Copy out each of the following records word for word, with no changes.

━━━ WORKING DATA ━━━

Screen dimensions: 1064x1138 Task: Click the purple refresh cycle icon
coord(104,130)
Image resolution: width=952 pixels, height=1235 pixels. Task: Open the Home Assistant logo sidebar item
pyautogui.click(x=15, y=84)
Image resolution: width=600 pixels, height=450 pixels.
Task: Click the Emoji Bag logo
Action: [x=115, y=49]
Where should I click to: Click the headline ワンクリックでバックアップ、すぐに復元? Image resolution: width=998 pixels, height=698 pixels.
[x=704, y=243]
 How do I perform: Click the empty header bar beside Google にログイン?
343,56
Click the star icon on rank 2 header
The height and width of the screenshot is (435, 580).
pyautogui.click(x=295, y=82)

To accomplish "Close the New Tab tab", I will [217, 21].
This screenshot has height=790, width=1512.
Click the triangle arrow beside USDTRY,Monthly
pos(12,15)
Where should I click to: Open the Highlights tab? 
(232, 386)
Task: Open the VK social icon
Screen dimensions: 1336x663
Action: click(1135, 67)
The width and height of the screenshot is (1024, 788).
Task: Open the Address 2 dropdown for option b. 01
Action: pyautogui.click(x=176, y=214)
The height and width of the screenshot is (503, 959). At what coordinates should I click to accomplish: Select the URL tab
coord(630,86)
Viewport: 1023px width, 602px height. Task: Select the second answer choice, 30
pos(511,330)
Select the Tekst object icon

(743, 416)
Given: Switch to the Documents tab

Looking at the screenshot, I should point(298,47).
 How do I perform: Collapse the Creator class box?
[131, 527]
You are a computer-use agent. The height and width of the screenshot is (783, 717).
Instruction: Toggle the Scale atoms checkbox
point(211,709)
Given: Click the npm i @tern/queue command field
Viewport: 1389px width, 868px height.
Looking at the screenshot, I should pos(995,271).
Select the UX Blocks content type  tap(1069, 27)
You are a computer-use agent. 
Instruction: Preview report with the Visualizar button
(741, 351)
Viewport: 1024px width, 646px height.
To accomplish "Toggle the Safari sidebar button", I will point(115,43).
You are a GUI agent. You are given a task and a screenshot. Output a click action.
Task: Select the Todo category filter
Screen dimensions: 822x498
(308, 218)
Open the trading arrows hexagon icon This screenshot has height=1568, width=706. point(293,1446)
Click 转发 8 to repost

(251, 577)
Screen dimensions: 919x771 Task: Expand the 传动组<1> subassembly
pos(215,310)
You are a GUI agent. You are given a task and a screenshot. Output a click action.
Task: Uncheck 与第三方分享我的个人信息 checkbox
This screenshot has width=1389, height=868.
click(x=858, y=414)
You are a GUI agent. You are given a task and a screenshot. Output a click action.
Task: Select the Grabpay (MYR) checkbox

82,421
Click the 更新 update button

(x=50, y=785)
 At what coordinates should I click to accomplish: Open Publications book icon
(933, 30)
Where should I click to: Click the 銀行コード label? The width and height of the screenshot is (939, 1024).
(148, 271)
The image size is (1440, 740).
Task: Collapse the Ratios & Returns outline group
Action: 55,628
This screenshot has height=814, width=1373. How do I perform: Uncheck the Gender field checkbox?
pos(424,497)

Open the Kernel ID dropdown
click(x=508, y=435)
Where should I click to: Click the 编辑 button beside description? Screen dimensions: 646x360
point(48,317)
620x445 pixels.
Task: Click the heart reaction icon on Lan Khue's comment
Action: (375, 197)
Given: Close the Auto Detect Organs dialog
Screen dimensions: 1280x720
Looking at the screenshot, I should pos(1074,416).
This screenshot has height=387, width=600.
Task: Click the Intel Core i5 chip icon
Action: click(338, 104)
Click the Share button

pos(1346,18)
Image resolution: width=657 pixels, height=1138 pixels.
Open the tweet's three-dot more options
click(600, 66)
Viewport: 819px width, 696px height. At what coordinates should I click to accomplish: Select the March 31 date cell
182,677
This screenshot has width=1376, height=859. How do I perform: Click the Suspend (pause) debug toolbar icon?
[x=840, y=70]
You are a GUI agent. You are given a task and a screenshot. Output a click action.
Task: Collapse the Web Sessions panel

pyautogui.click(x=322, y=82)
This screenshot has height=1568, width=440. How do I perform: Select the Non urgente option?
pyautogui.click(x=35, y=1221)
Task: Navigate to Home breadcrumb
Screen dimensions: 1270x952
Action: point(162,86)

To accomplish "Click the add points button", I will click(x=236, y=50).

━━━

#### WRITTEN SOLUTION:
Screen dimensions: 1064x1138 Task: Click the purple refresh cycle icon
coord(104,130)
Image resolution: width=952 pixels, height=1235 pixels. Task: Open the Home Assistant logo sidebar item
pyautogui.click(x=15, y=84)
Image resolution: width=600 pixels, height=450 pixels.
Task: Click the Emoji Bag logo
Action: [x=115, y=49]
Where should I click to: Click the headline ワンクリックでバックアップ、すぐに復元? Image resolution: width=998 pixels, height=698 pixels.
[x=704, y=243]
 How do I perform: Click the empty header bar beside Google にログイン?
343,56
Click the star icon on rank 2 header
The height and width of the screenshot is (435, 580).
pyautogui.click(x=295, y=82)

To accomplish "Close the New Tab tab", I will [217, 21].
This screenshot has height=790, width=1512.
Click the triangle arrow beside USDTRY,Monthly
pos(12,15)
Where should I click to: Open the Highlights tab? 
(232, 386)
Task: Open the VK social icon
Screen dimensions: 1336x663
Action: click(1135, 67)
The width and height of the screenshot is (1024, 788).
Task: Open the Address 2 dropdown for option b. 01
Action: pyautogui.click(x=176, y=214)
The height and width of the screenshot is (503, 959). At what coordinates should I click to accomplish: Select the URL tab
coord(630,86)
Viewport: 1023px width, 602px height. Task: Select the second answer choice, 30
pos(511,330)
Select the Tekst object icon

(743, 416)
Given: Switch to the Documents tab

Looking at the screenshot, I should point(298,47).
 How do I perform: Collapse the Creator class box?
[131, 527]
You are a computer-use agent. The height and width of the screenshot is (783, 717).
Instruction: Toggle the Scale atoms checkbox
point(211,709)
Given: Click the npm i @tern/queue command field
Viewport: 1389px width, 868px height.
Looking at the screenshot, I should pos(995,271).
Select the UX Blocks content type  tap(1069, 27)
You are a computer-use agent. 
Instruction: Preview report with the Visualizar button
(741, 351)
Viewport: 1024px width, 646px height.
To accomplish "Toggle the Safari sidebar button", I will point(115,43).
You are a GUI agent. You are given a task and a screenshot. Output a click action.
Task: Select the Todo category filter
Screen dimensions: 822x498
(308, 218)
Open the trading arrows hexagon icon This screenshot has height=1568, width=706. point(293,1446)
Click 转发 8 to repost

(251, 577)
Screen dimensions: 919x771 Task: Expand the 传动组<1> subassembly
pos(215,310)
You are a GUI agent. You are given a task and a screenshot. Output a click action.
Task: Uncheck 与第三方分享我的个人信息 checkbox
This screenshot has width=1389, height=868.
click(x=858, y=414)
You are a GUI agent. You are given a task and a screenshot. Output a click action.
Task: Select the Grabpay (MYR) checkbox

82,421
Click the 更新 update button

(x=50, y=785)
 At what coordinates should I click to accomplish: Open Publications book icon
(933, 30)
Where should I click to: Click the 銀行コード label? The width and height of the screenshot is (939, 1024).
(148, 271)
The image size is (1440, 740).
Task: Collapse the Ratios & Returns outline group
Action: 55,628
This screenshot has height=814, width=1373. How do I perform: Uncheck the Gender field checkbox?
pos(424,497)

Open the Kernel ID dropdown
click(x=508, y=435)
Where should I click to: Click the 编辑 button beside description? Screen dimensions: 646x360
point(48,317)
620x445 pixels.
Task: Click the heart reaction icon on Lan Khue's comment
Action: (375, 197)
Given: Close the Auto Detect Organs dialog
Screen dimensions: 1280x720
Looking at the screenshot, I should pos(1074,416).
This screenshot has height=387, width=600.
Task: Click the Intel Core i5 chip icon
Action: click(338, 104)
Click the Share button

pos(1346,18)
Image resolution: width=657 pixels, height=1138 pixels.
Open the tweet's three-dot more options
click(600, 66)
Viewport: 819px width, 696px height. At what coordinates should I click to accomplish: Select the March 31 date cell
182,677
This screenshot has width=1376, height=859. How do I perform: Click the Suspend (pause) debug toolbar icon?
[x=840, y=70]
You are a GUI agent. You are given a task and a screenshot. Output a click action.
Task: Collapse the Web Sessions panel

pyautogui.click(x=322, y=82)
This screenshot has height=1568, width=440. How do I perform: Select the Non urgente option?
pyautogui.click(x=35, y=1221)
Task: Navigate to Home breadcrumb
Screen dimensions: 1270x952
Action: point(162,86)

To accomplish "Click the add points button", I will click(x=236, y=50).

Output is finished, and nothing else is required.